Andy McKenzie writes:
In their March 9 “counterpoint” in nature biotech to the prospect that we should try to integrate more sources of data in clinical practice (see “point” arguing for this), Isaac Kohane and David Margulies claim that,
“Finally, how much better is our new knowledge than older knowledge? When is the incremental benefit of a genomic variant(s) or gene expression profile relative to a family history or classic histopathology insufficient and when does it add rather than subtract variance?”
Perhaps I am mistaken (thus this email), but it seems that this claim runs contra to the definition of conditional probability.
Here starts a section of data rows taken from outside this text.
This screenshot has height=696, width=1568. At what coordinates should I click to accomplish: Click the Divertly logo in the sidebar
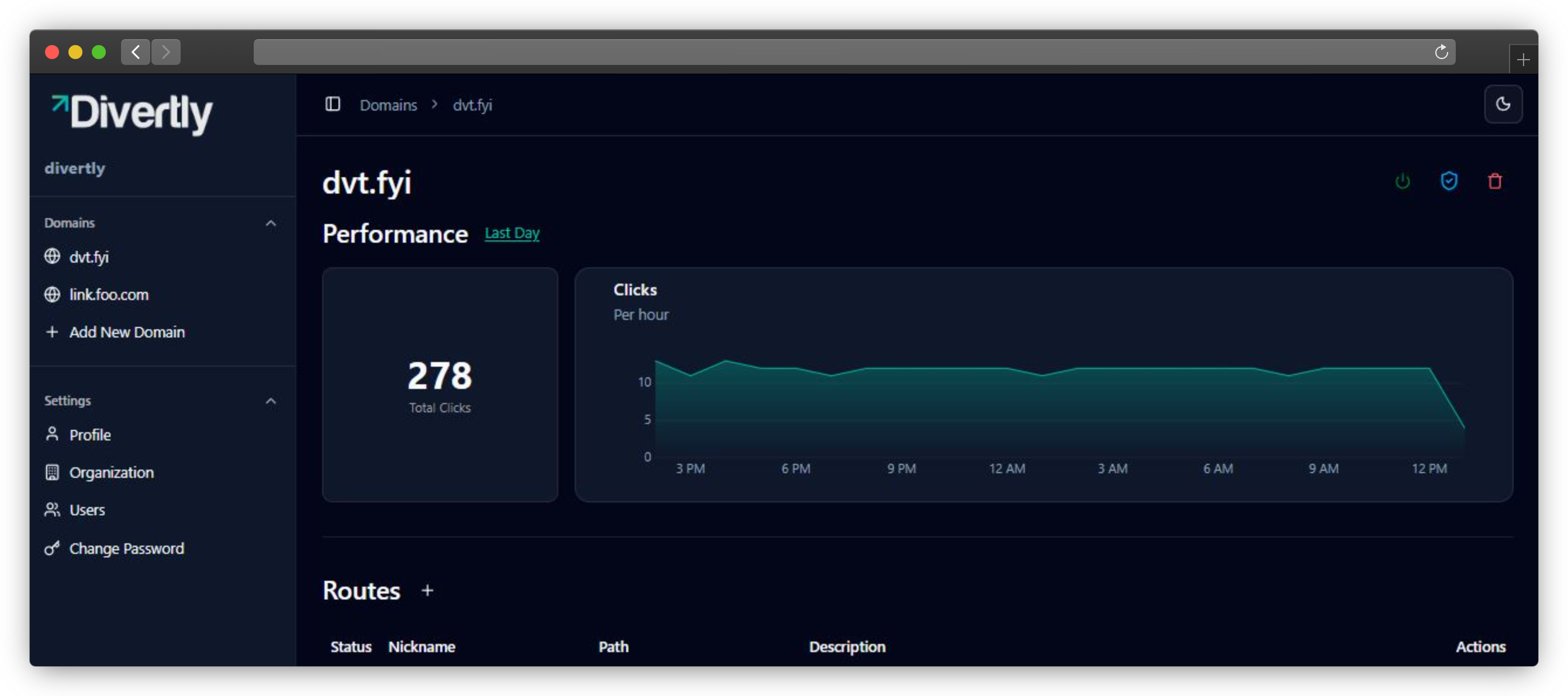[x=131, y=113]
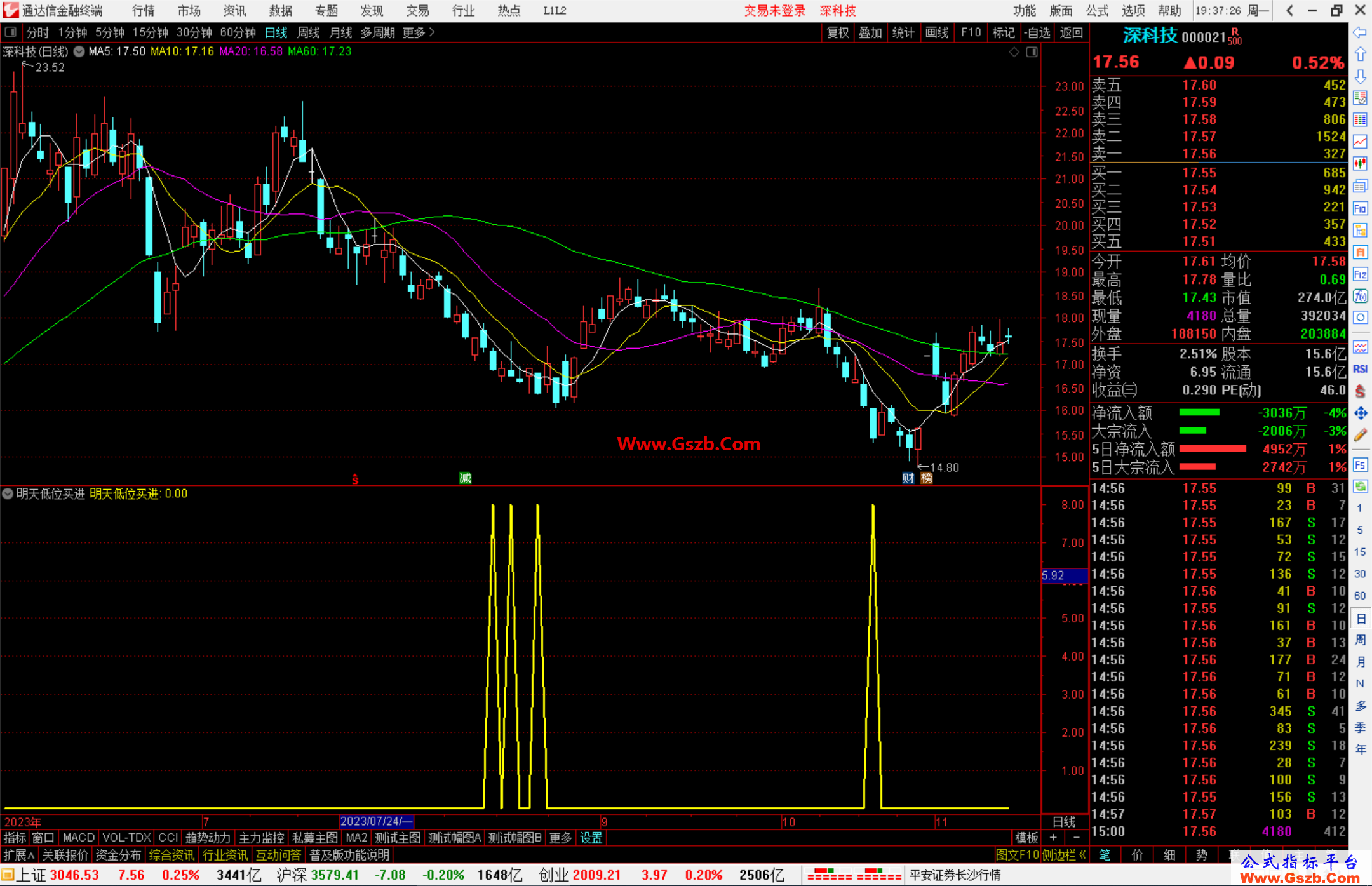Click the candlestick chart sidebar icon
The width and height of the screenshot is (1372, 886).
[1360, 164]
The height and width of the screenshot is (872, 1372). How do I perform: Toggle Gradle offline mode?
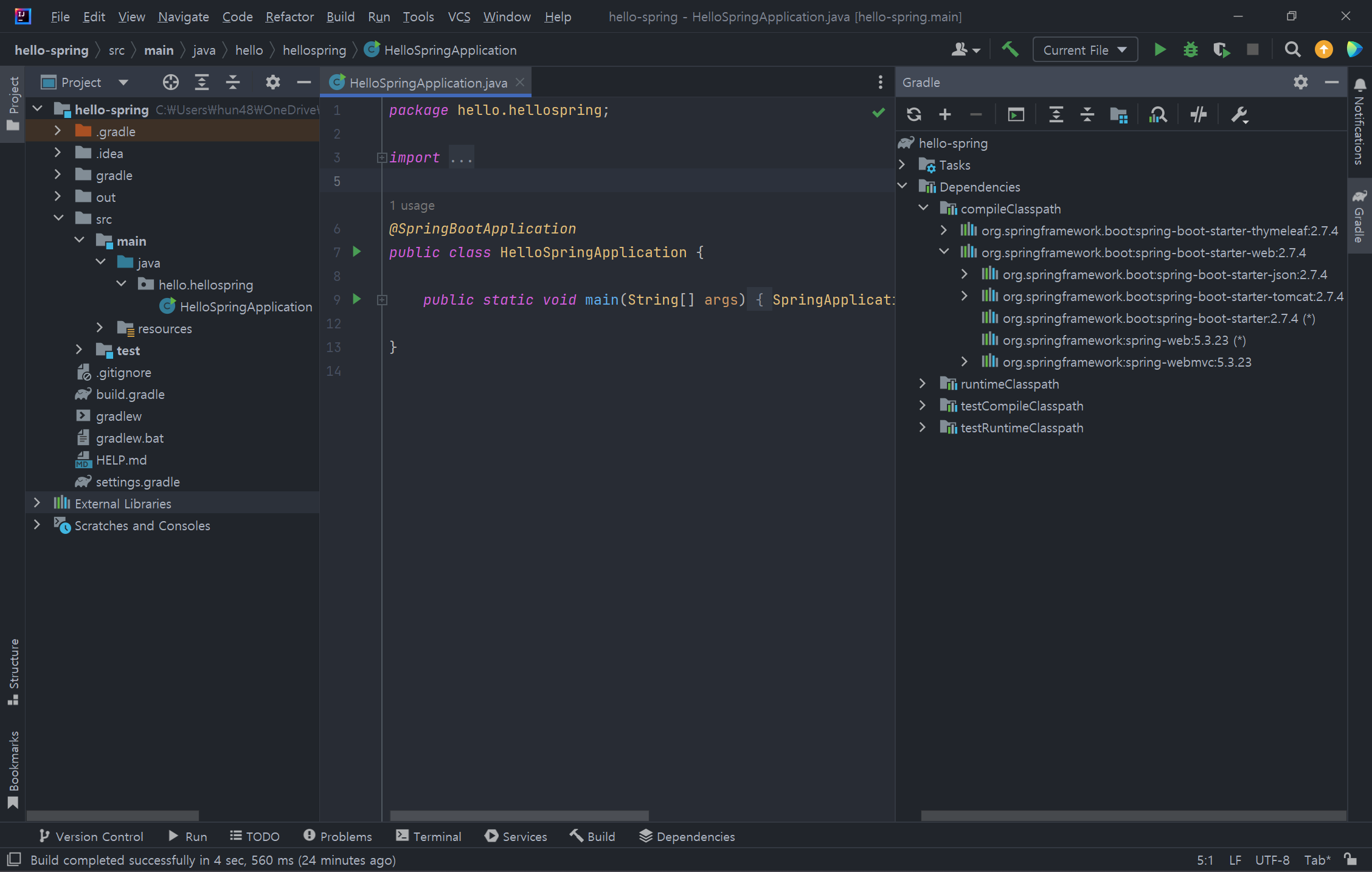click(x=1198, y=114)
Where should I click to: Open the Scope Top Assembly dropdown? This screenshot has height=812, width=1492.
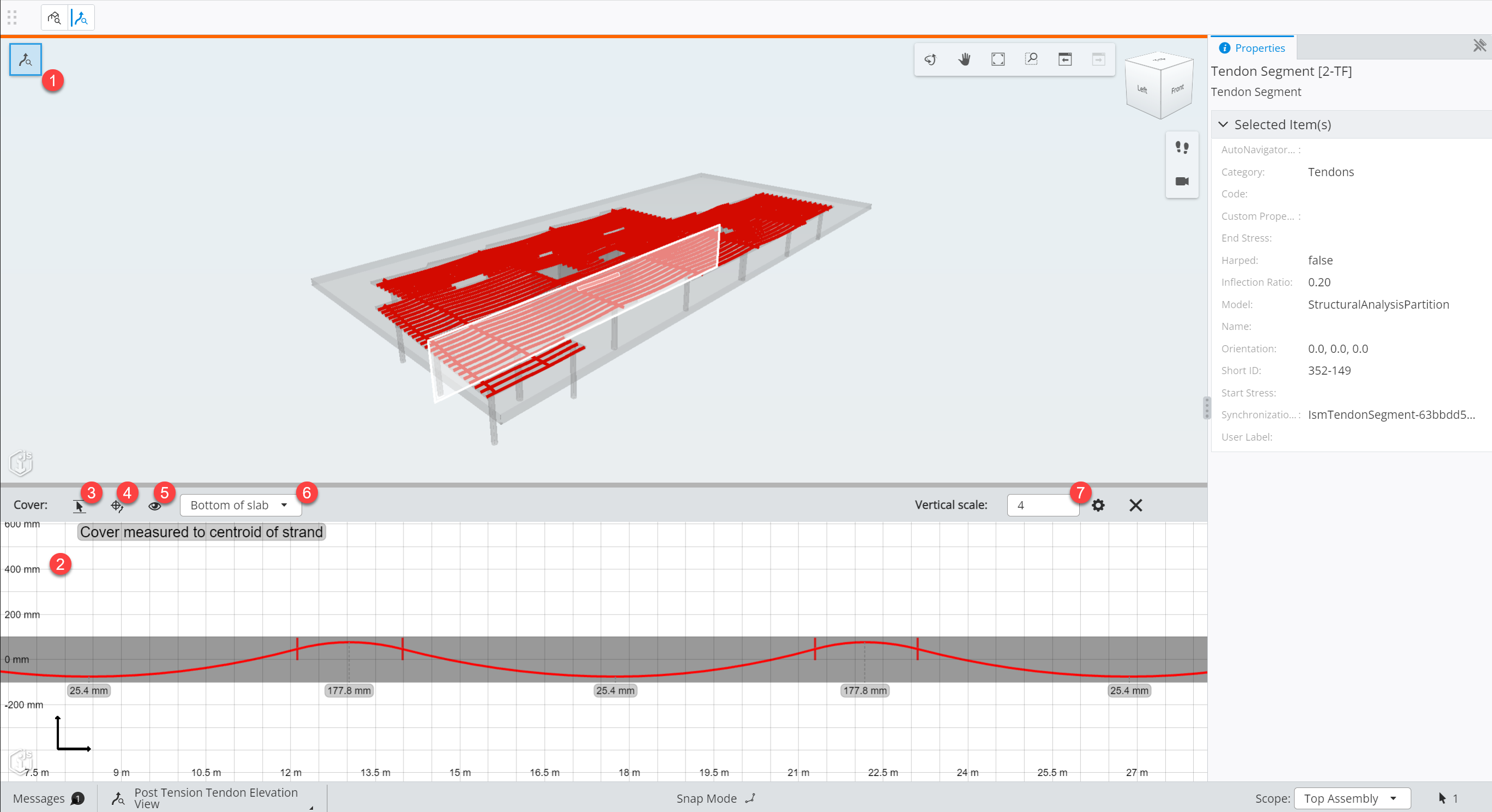click(1351, 798)
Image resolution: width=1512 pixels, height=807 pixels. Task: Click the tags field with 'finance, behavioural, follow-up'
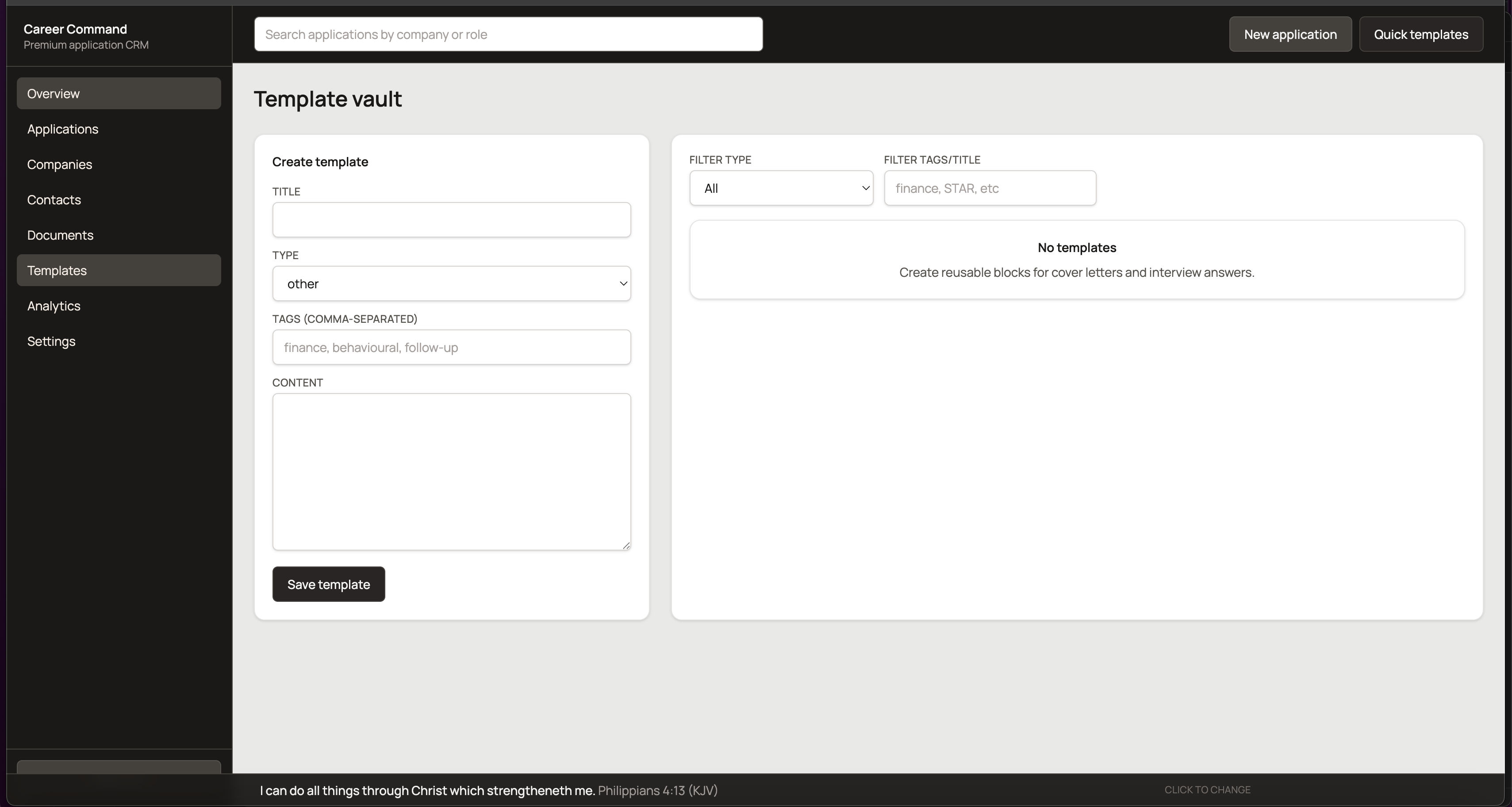click(x=451, y=348)
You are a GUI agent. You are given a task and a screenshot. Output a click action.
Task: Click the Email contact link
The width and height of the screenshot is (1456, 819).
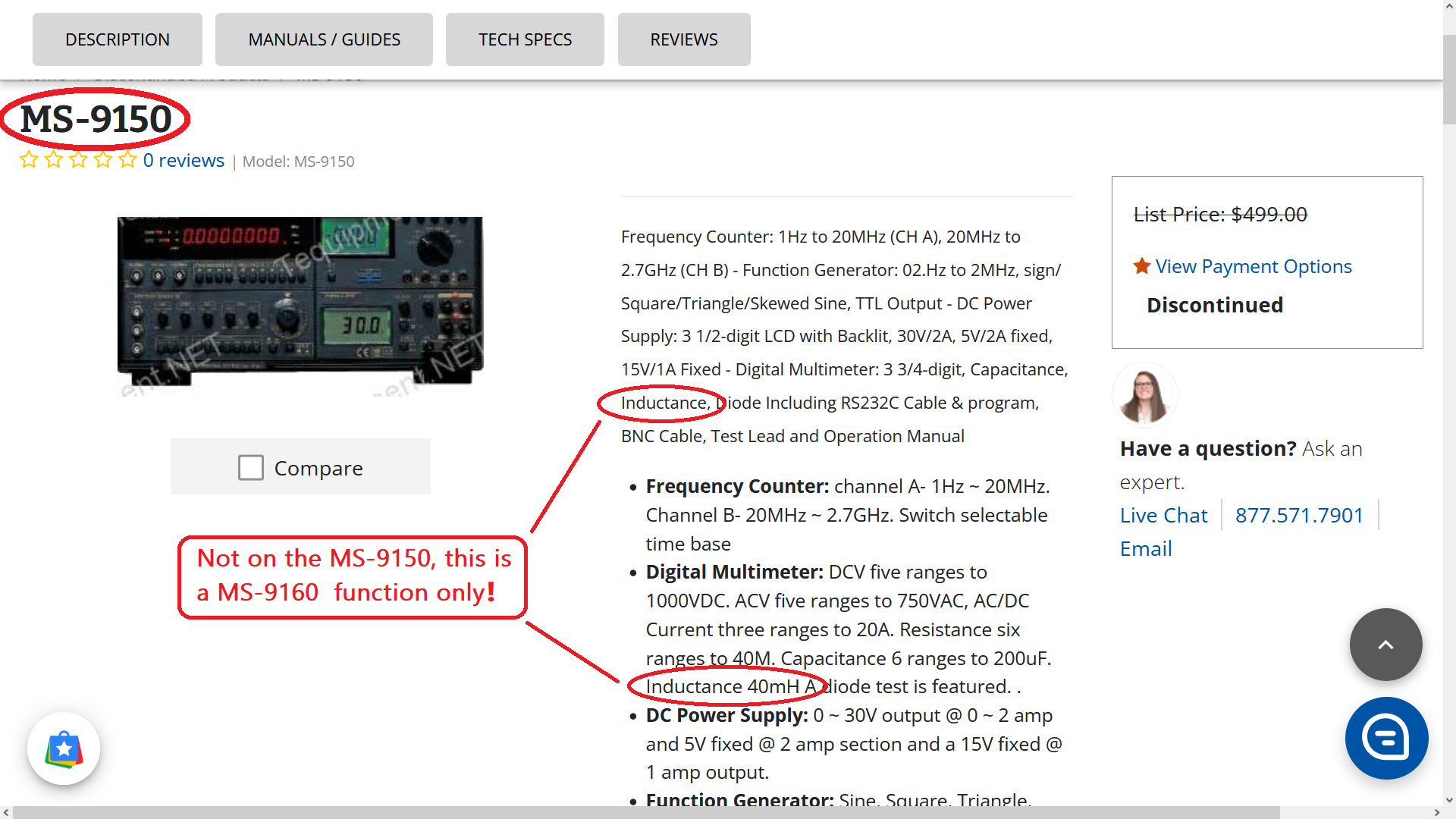click(x=1146, y=549)
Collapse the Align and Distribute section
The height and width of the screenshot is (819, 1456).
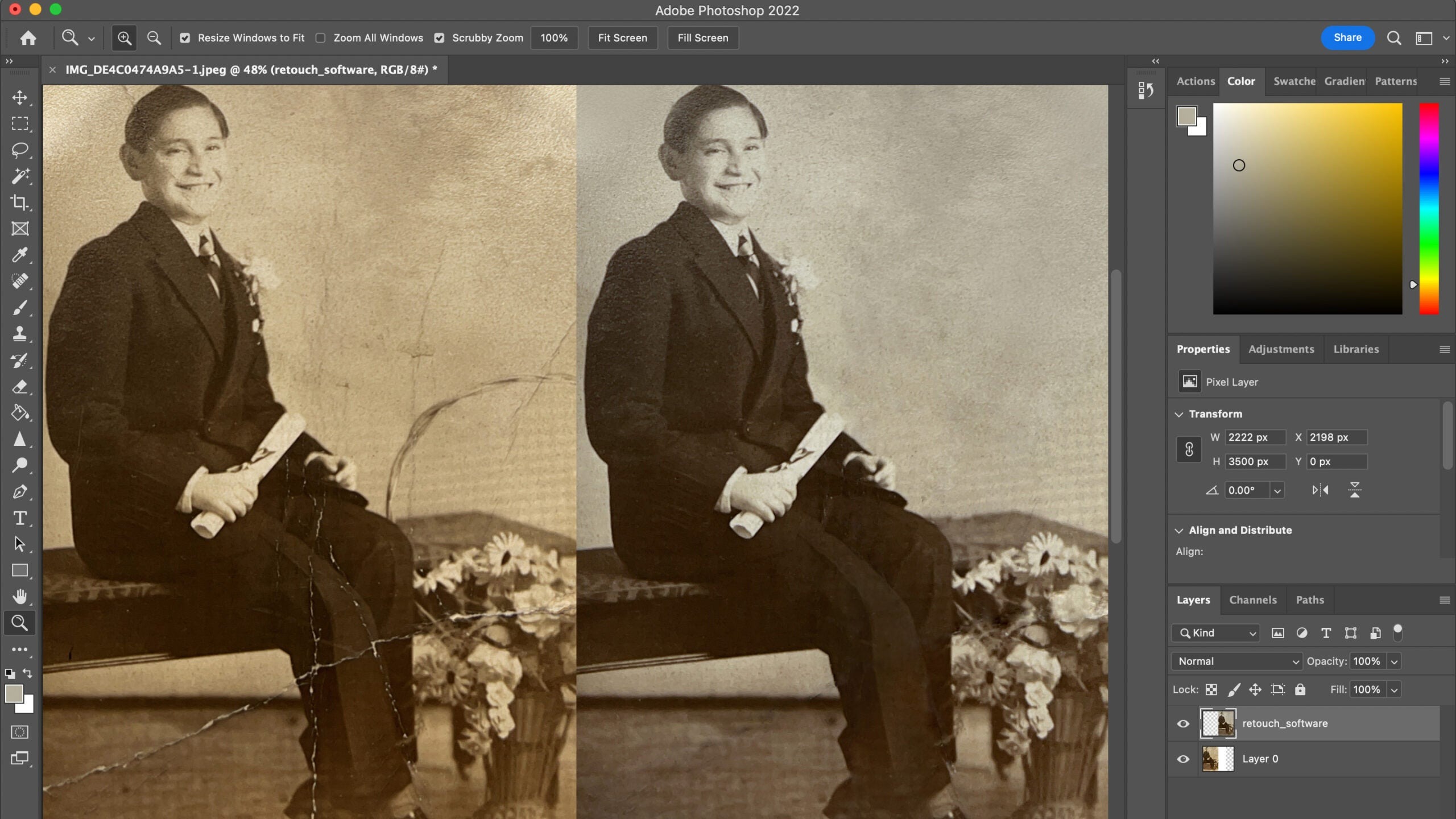pyautogui.click(x=1179, y=531)
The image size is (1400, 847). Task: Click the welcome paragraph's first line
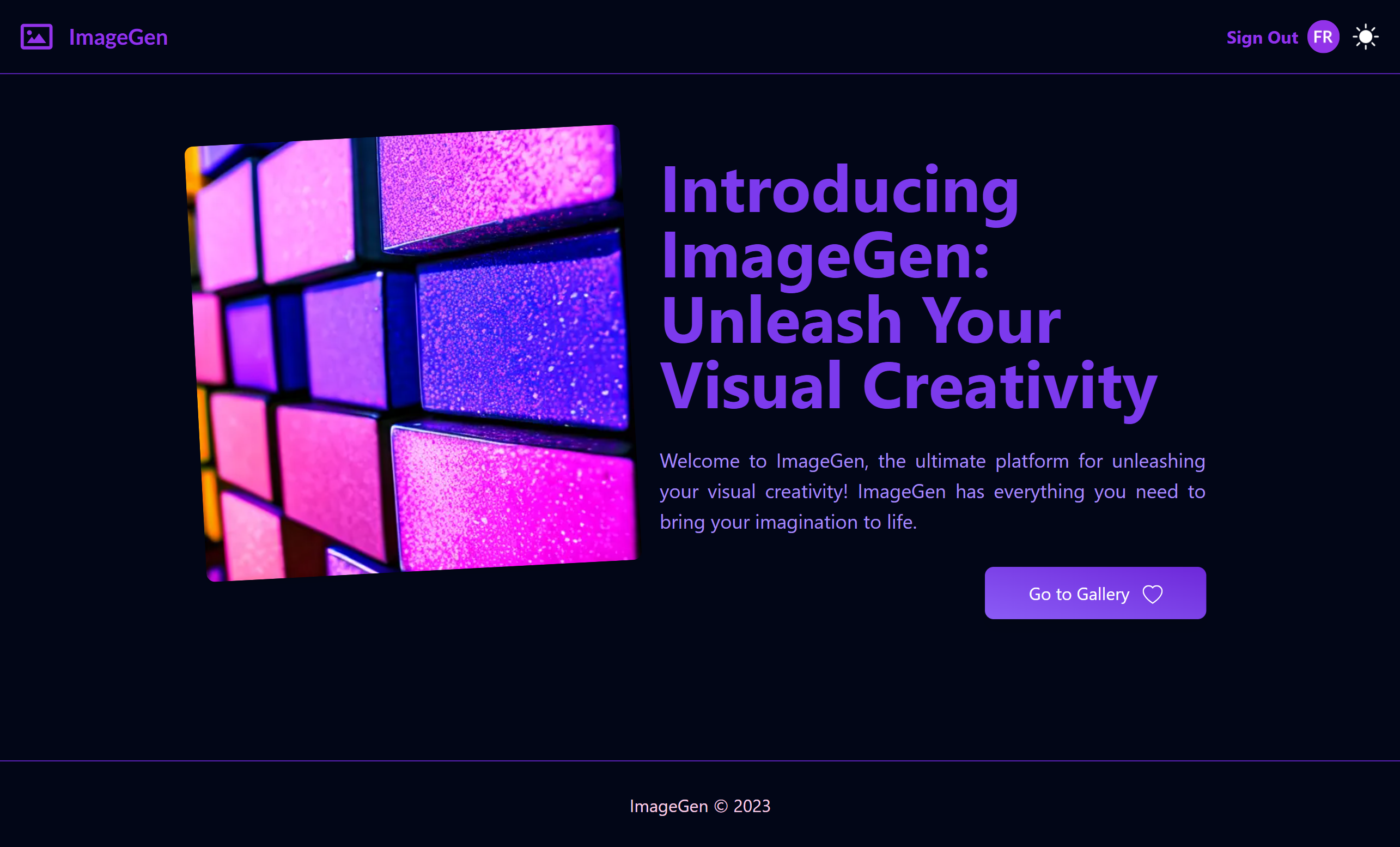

That is, if you have a hierarchical model, and the family history / classical histopathology already suggests a parameter estimate with some variance, how could the new genomic info possibly increase the variance of that parameter estimate? Surely the question is how much variance the new genomic info reduces and whether it therefore justifies the cost. Perhaps the authors mean the word “relative” as “replacing,” but then I don’t see why they use the word “incremental.” So color me confused, and I’d love it if you could help me clear this up.
We consider this in chapter 2 in Bayesian Data Analysis, I think in a couple of the homework problems. The short answer is that, in expectation, the posterior variance decreases as you get more information, but, depending on the model, in particular cases the variance can increase. For some models such as the normal and binomial, the posterior variance can only decrease. But consider the t model with low degrees of freedom (which can be interpreted as a mixture of normals with common mean and different variances). if you observe an extreme value, that’s evidence that the variance is high, and indeed your posterior variance can go up.
That said, the quote above might be addressing a different issue, that of overfitting. But I always say that overfitting is not a problem of too much information, it’s a problem of a model that’s not set up to handle a given level of information.